Laziness in the compiler

In Towards a second edition of the compiler, @jntrnr proposed laziness in the compiler:

Laziness

One of the ways that incremental compilation hopes to gain performance is by not redoing work we don’t need to do. We can apply this philosophy to the first compile as well. We shouldn’t build something we don’t need in the output artifact.

Lazy whole-program compilation

Currently, a compilation unit is the crate. This means that for a first compile of a project, all dependencies are fetched and fully compiled before the main crate is compiled. This ignores the fact that it’s possible (and highly likely) a lot of code being built is never used by your project.

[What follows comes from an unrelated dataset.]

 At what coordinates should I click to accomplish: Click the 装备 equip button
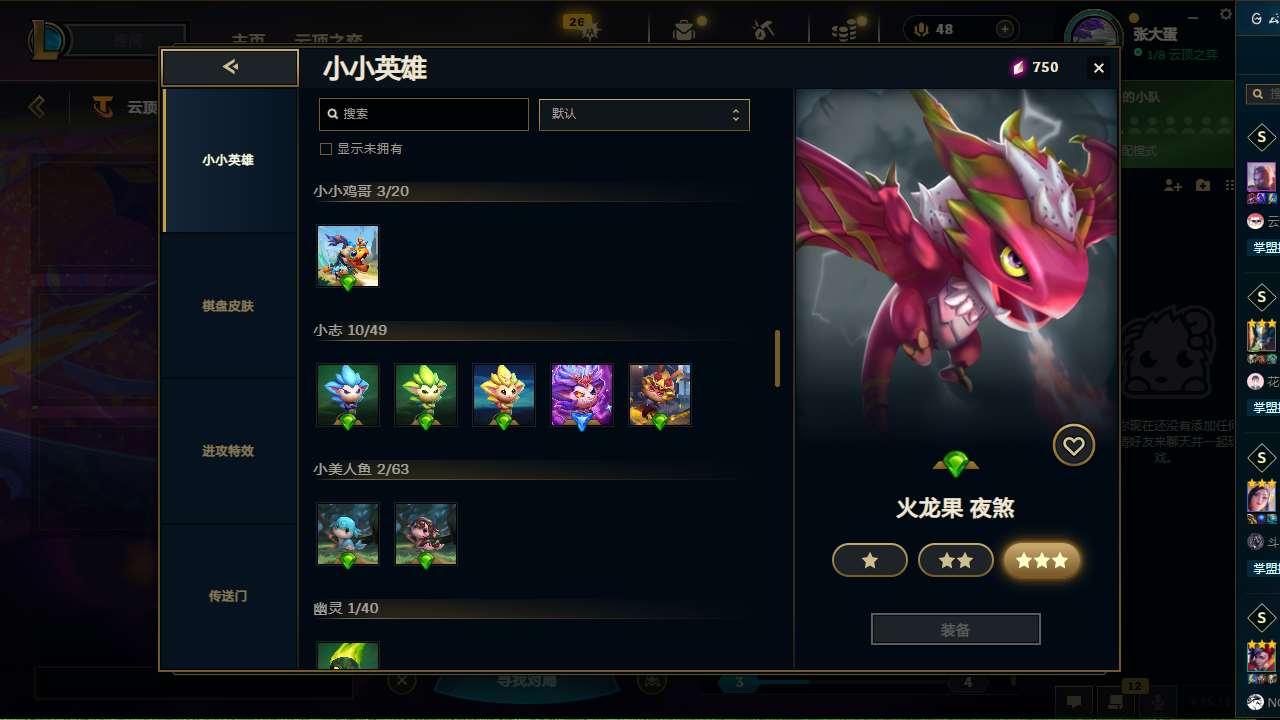coord(956,630)
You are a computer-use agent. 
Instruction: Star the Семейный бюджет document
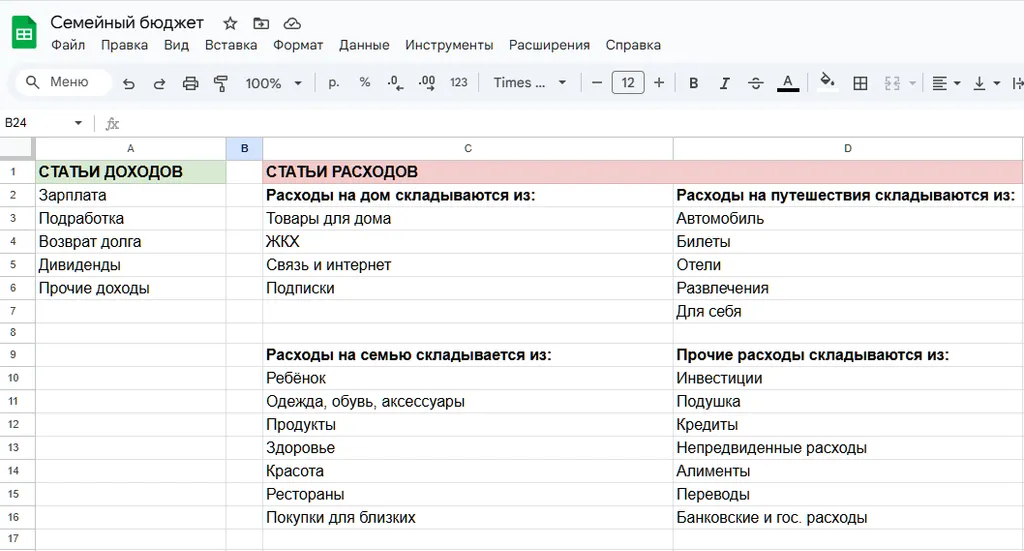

Instead, we could approach compilation as whole-program (sometimes called whole-world) with a focus on only building the code that we need to. We could lazily pull in the definitions from dependencies as we use them rather than always building them.

Tree-shaking

Much of rustc’s optimization comes from LLVM, leaving it to do tasks like dead code elimination. We can avoid LLVM doing work it doesn’t need to by shaking our own trees and removing all dead code before handing off the code to LLVM for codegen.

Frontend laziness

Modern compilers aren’t just start-to-finish codegen machines. Often compilers also have to do double duty as ways to drive IDE experiences like goto-def, code completion, and refactoring. To do this efficiently, a compiler needs to be both be able to efficiently recover from user error (as often the code is incomplete when being typed in the IDE), and able to respond to user requests on the order of milliseconds. The latter of these two requires a type-checker that’s more incremental and lazy, recalculating the minimum amount to be able to answer the query at hand.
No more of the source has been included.